### WHAT NEEDS TO BE DONE
Could you write out every line of the data below again, requests included, shifting each coordinate in the answers up by 37? Leave the pictures out of your answer.

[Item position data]
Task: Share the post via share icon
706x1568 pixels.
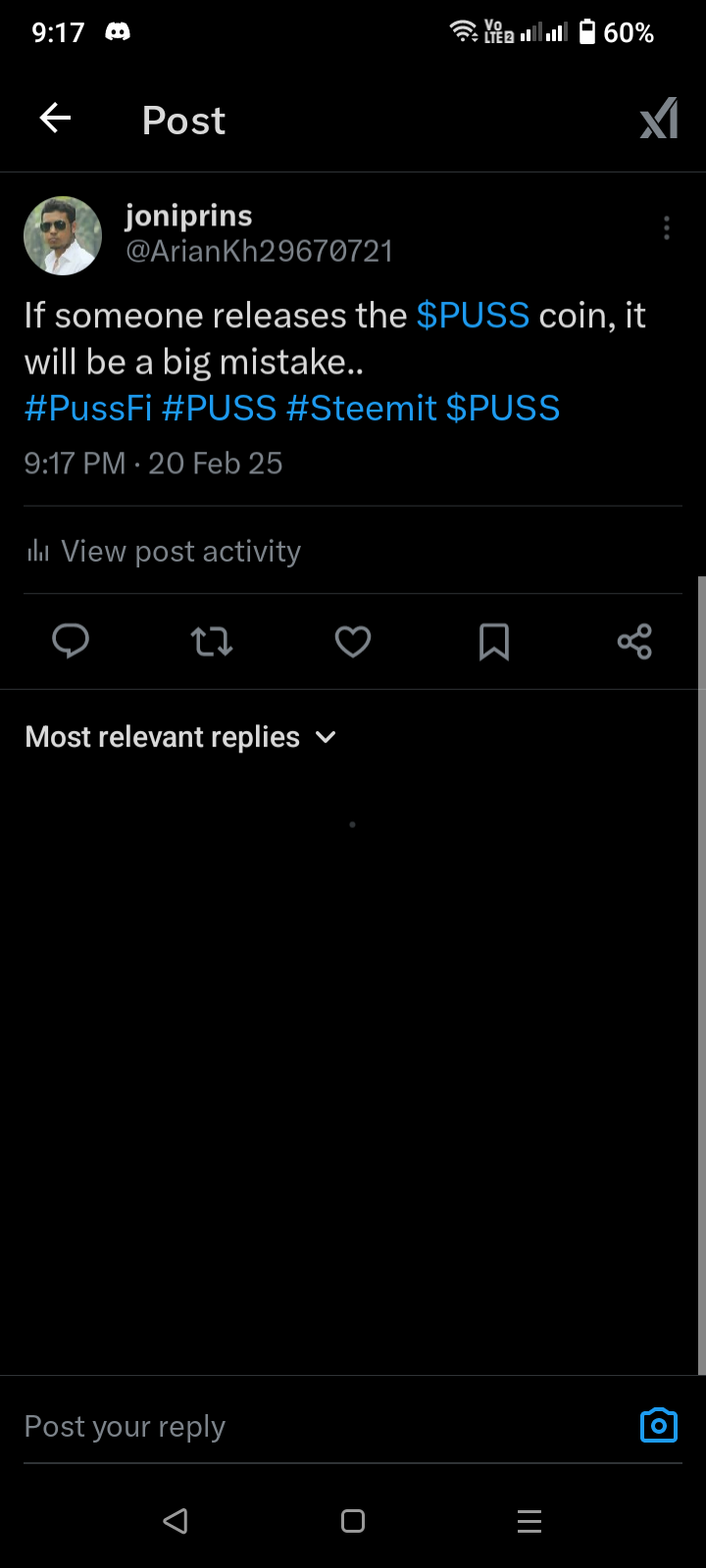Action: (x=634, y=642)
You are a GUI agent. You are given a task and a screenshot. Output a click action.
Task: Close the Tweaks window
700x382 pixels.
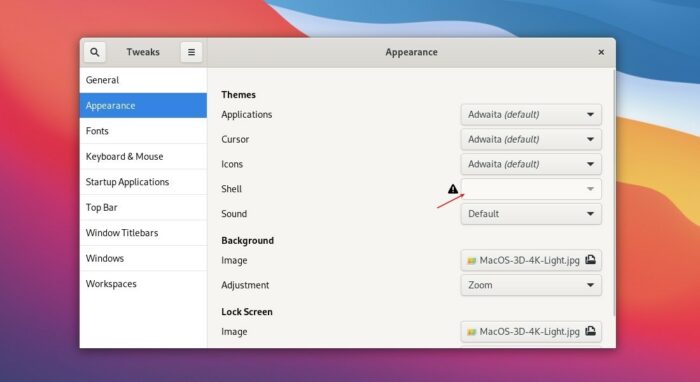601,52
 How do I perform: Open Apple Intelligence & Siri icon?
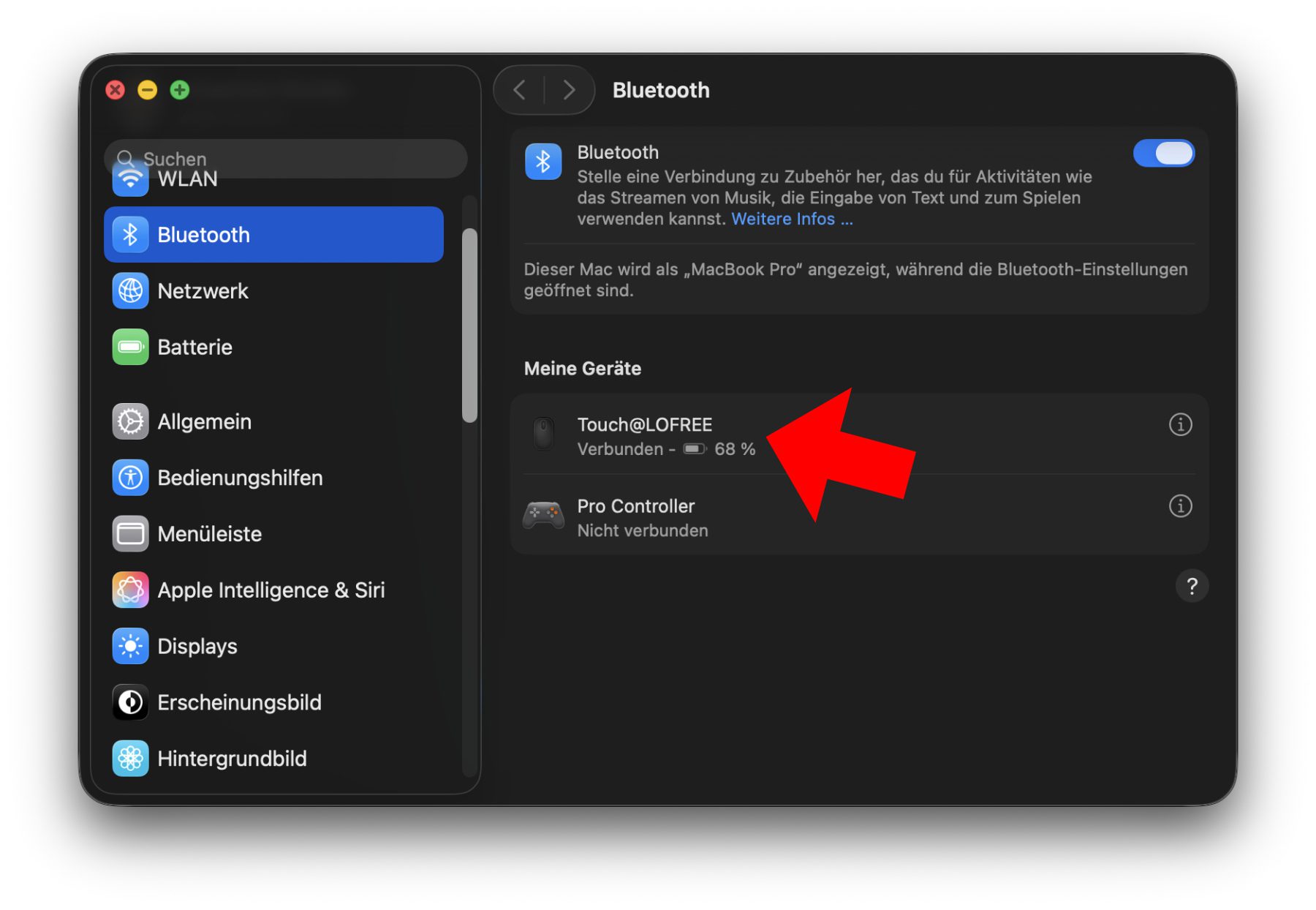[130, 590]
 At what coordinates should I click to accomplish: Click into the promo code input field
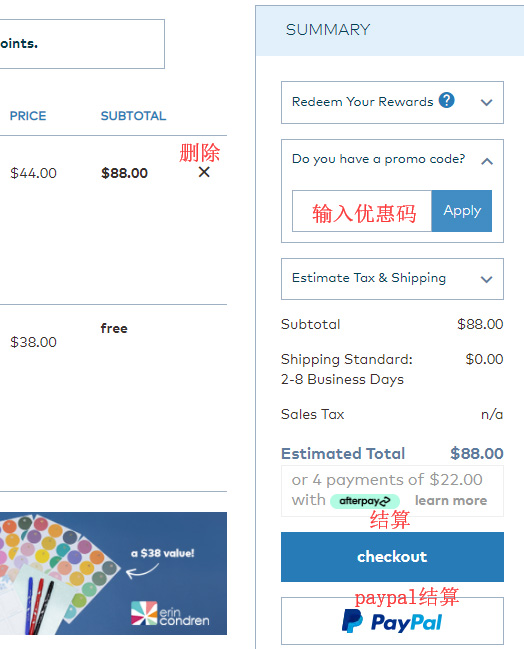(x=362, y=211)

### FINISHED EXERCISE
Task: Share the post via share icon
706x1568 pixels.
Action: (x=671, y=679)
You are a GUI agent. You are given a task and a screenshot. Output a click action.
Task: Close the Tweaks window
700x382 pixels.
638,89
 How do I perform: Open Apple Intelligence & Siri icon?
[167, 627]
 At what coordinates should I click to accomplish: Click into the promo code input field
(x=399, y=248)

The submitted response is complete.